Investigating the predictors of IMDb Ratings for Movies & Series

Contributors:

Lex Vogels
Floris van Berloo
Kay van der Linden
Thomas Gadellaa
Mehmet Eren Erdoğan

Investigating the predictors of IMDb Ratings for Movies & Series

Project Description

In the current digital era of entertainment, where rating systems have a significant impact on many aspects, it is crucial to understand which factors might influence these ratings. It is clear that external factors such as viewer's satisfaction, perceived quality of the title (movie or tv series), and the place of watching the title might all affect the rating given by the viewer. However, from the perspective of creators, it might be way more interesting to look at factors that can internally be decided. What is the influence of certain actors on title ratings? Which genres tend to be rated higher? And does the consumer enjoy longer or shorter titles?

The current research aims to deliver useful insights for content makers about which factors actually influence ratings and whether there are differences between the way in which movies are rated versus tv series. Therefore, we have formulated the following research question:

What is the effect of title genres, actors' rating, runtime of the title, and time elapsed since release on the average rating of the title, and how does the effect depend on whether the title is a movie or a tv series?

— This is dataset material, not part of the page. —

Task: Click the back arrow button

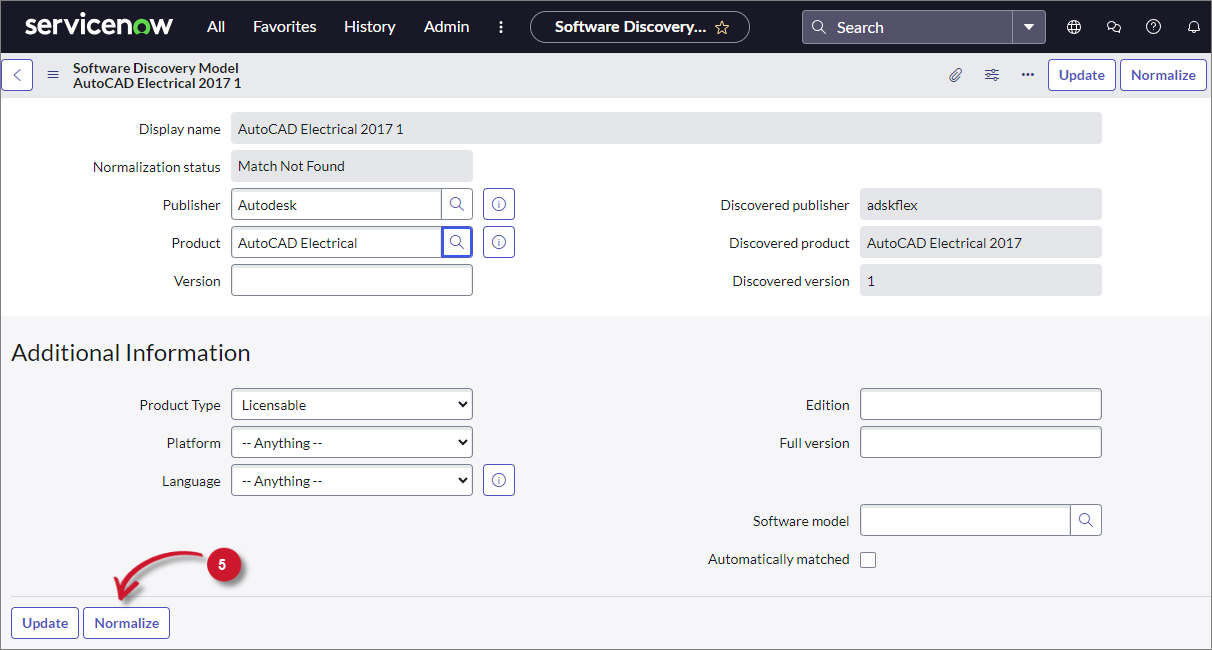Action: point(17,75)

Data Availability and Provenance Statements

The project benefits from open-source data that's available on https://datasets.imdbws.com. The available data is presented by IMDb, which is an organisation that is independent from the creators of the movies and tv series we are researching. Furthermore, IMDb is one of the most popular platforms for rating movies worldwide. Due to these factors, the information extracted from IMDb can be considered relatively trustworthy. Furthermore, a dataset that was previously created using information from https://www.the-numbers.com/ will be used to measure "Star power" of actors. Since this information is also available to the public, we can use it for our research. The dataset has been downloaded from a dropbox link that can be shared/used by future researchers.

Summary of Availability

All used data sources are publicly available on IMDb Developer and the-numbers (dropbox). Due to this, the research can easily be replicated and extended during future research projects on IMDb ratings and which variables affect a rating of a movie and/or tv series.

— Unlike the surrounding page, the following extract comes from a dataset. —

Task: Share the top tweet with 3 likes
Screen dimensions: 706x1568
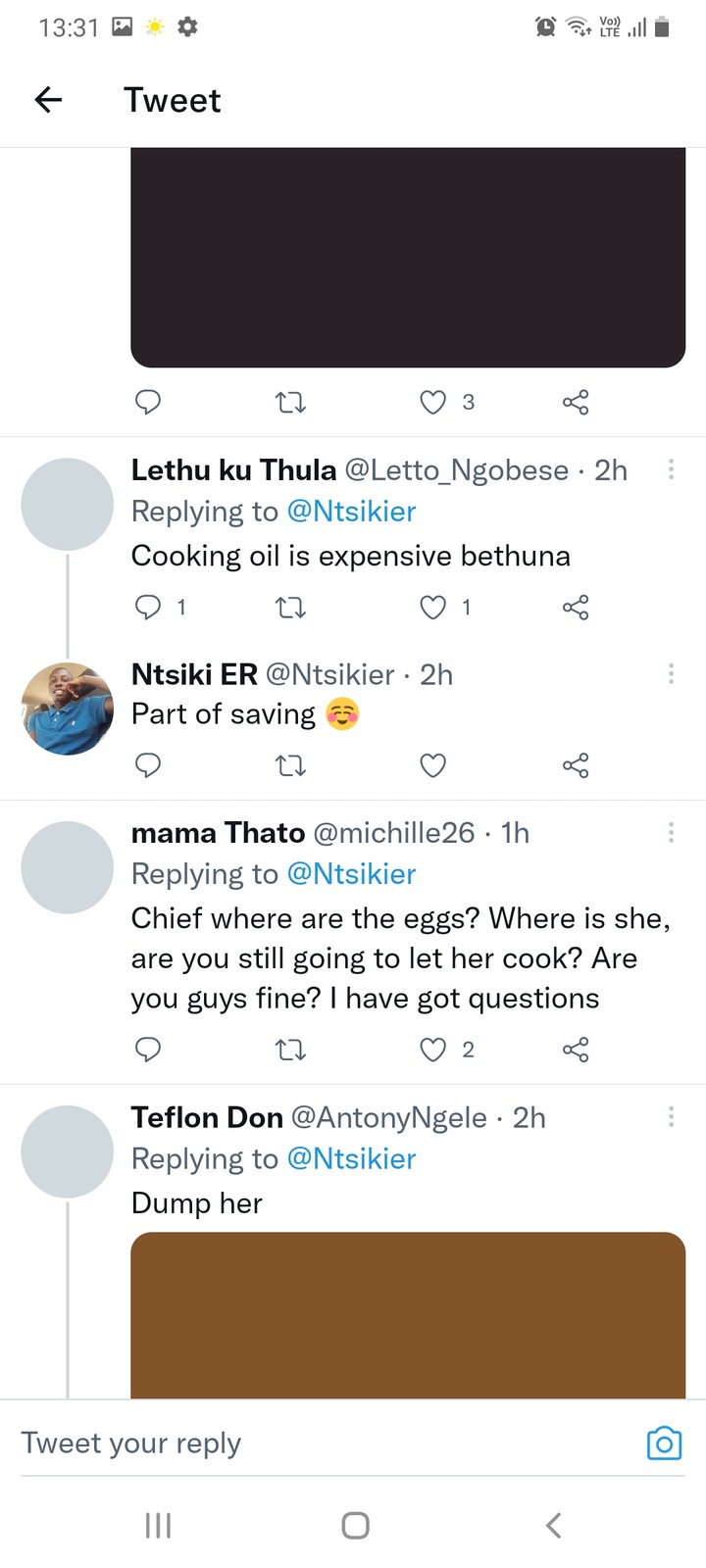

Details on each Data Source

Analysing and predicting movies & tv series ratings, we use four seperate datasets that will be prepared and merged, such that an analysis can be done on one final dataset. The four datasets are listed below, including details on which variables are visible in the dataset and which variables we believe are valuable to our research. Therefore, this also elaborates on some of the cleaning process.

Title basics From the Title basics dataset we use numerous columns; either as independent variable, moderator, or control variable. Firstly, Runtime and Genres will be used as two of our independent variables in our research. Additionally, Title Type will function as a moderator (movies vs. tv series). Finally, we are using the year the title was launched as a control variable, because, for example, titles published longer ago have generally received more reviews from so-called "laggards" (late adopters), which might result in lower average ratings than titles that have been published very recently.
Title ratings The Title ratings dataset forms the basis for our dependent variable Average Rating, while Number of Votes can and will be used in our analysis.
Name basics From the Name basics dataset we will extract which actors/actresses are linked to which movie and/or tv series titles. In this way, we can analyse the effect of these people on the rating of a title. Therefore, the actor/actress will be one of the independent variables.
Star power This dataset will be used to compute the average ranking of all the ranked actors in the movie/series. Additionally, we will create a dummy variable for whether actors are considered "super stars".

Repository overview

├── README.md
├── makefile
├── .gitignore
├── data
├── gen
│   ├── analysis
│   ├── data-preparation
│   └── paper
└── src
    ├── analysis
    ├── data-preparation
    └── paper

Dataset list and variable structure of final dataset

In our research, we have used the following data sets:

title_basics.tsv
title_ratings.tsv
name_basics.tsv
starPower.csv

Prior to data cleaning, we have extensively explored the data sets. If you wish to learn more about the data sets, their variable structure, and summary statistics, please find the file here and knit the .Rmd to HTML format: src/data-preparation/r_markdown_data_acquisition.Rmd.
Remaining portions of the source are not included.